- Cohabiting with nature in innovative ways will benefit both ourselves and the environment
- Intelligent urban design can remove urban issues including noise, but also reintroduce greenery
- Integration can also hide unsightly city features such as train lines
Cohabitation
As we previously explored with David Mah, a researcher from the University of Melbourne, livability is no longer a discussion about lifestyle, but about integrating with the environment.
One of the headline examples that appeared at Melbourne Design Week included synthetic habitats for threatened species such as monarch butterflies. Another example on show was a compact cricket habitat to grow sustenance, “offering a solution that vastly reduces the carbon footprint of protein-based food production.”
Un-dividing a city
The great thing about the butterfly project is the fact it puts the issue of ecology front and centre into our minds, said Mr Mah.
“The issue of design includes function but also how it communicates with the public. A glass wall communicates something very different to a green wall or a wall with a habitat.”
David Mah, University of Melbourne
Mr Mah told The Property Tribune a poignant example of integrating the ecology and the city was in Spain.

Logroño, about four hours north of Madrid, is a prime example of this type of environmental integration.

An open train line, which would otherwise have “split a city in half” was dealt with by building a large green roof over the area.
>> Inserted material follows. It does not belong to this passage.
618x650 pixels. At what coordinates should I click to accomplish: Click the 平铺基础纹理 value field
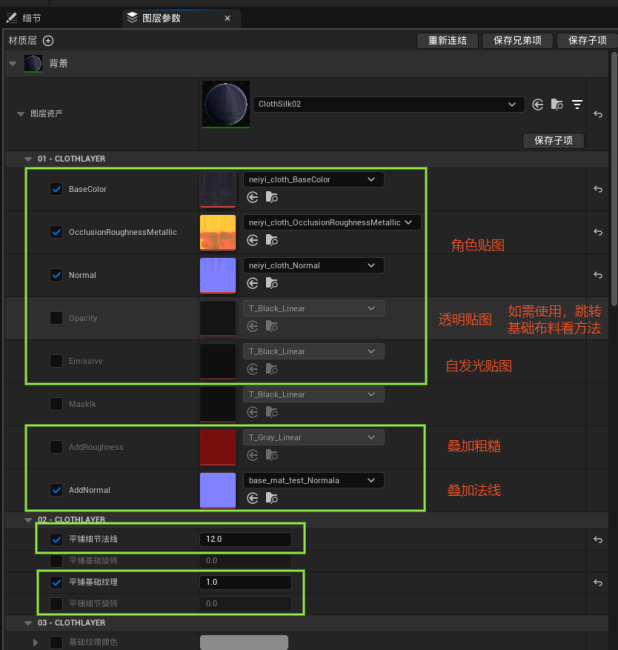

“It’s a public space in what would usually be infrastructure that’s limited. It’s a gift to the citizens of Logroño.”
David Mah, University of Melbourne
Mr Mah also said that designers are trying to think about every part of the city that constitutes an ecology and an environment. It’s not simply a duel between cities, architecture and nature on different sides, but more about how a city contributes to the environment in itself.

Manipulating maps makes for new perspectives
One fascinating project that came out of Melbourne Design Week was a new way to map Melbourne.
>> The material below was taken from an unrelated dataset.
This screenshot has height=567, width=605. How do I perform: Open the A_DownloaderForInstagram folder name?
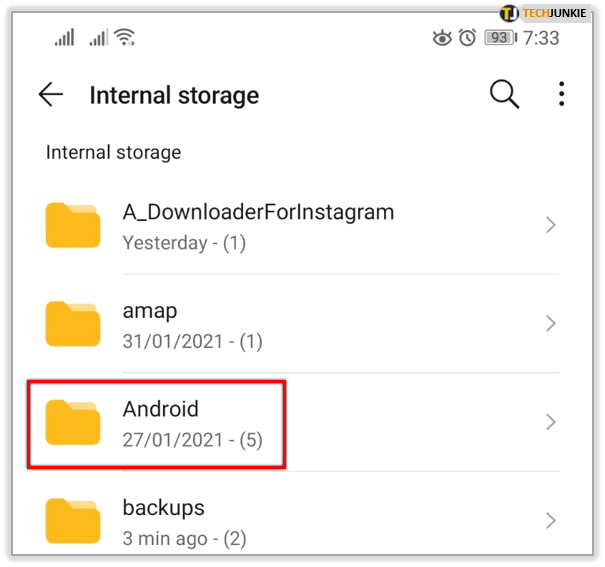tap(258, 212)
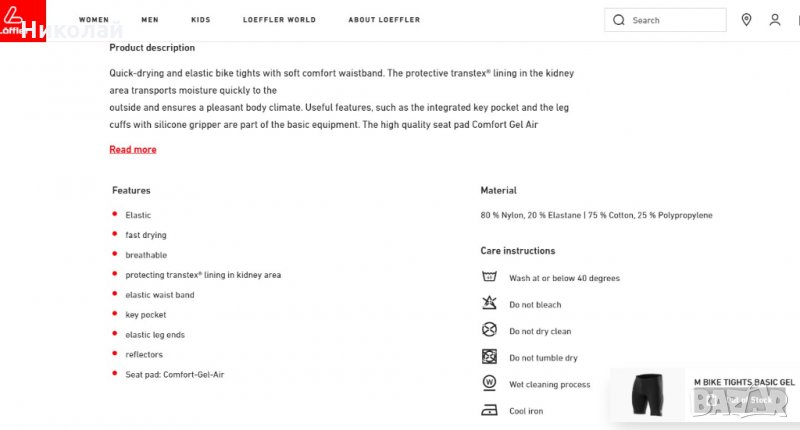
Task: Click the black bike tights thumbnail
Action: (x=648, y=393)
Mr Mah told The Property Tribune that the project involved mapping Melbourne according to its different ecological aspects, for example where the aquifers and other hydrological systems are, the age of the ecology and grasslands were some examples.
“It’s basically showing you that Melbourne is a series of very intricate and interconnected ecologies and it’s part of this larger hydrological cycle. It changes your thinking about the city and it stops being about where the roads are or your favourite café.”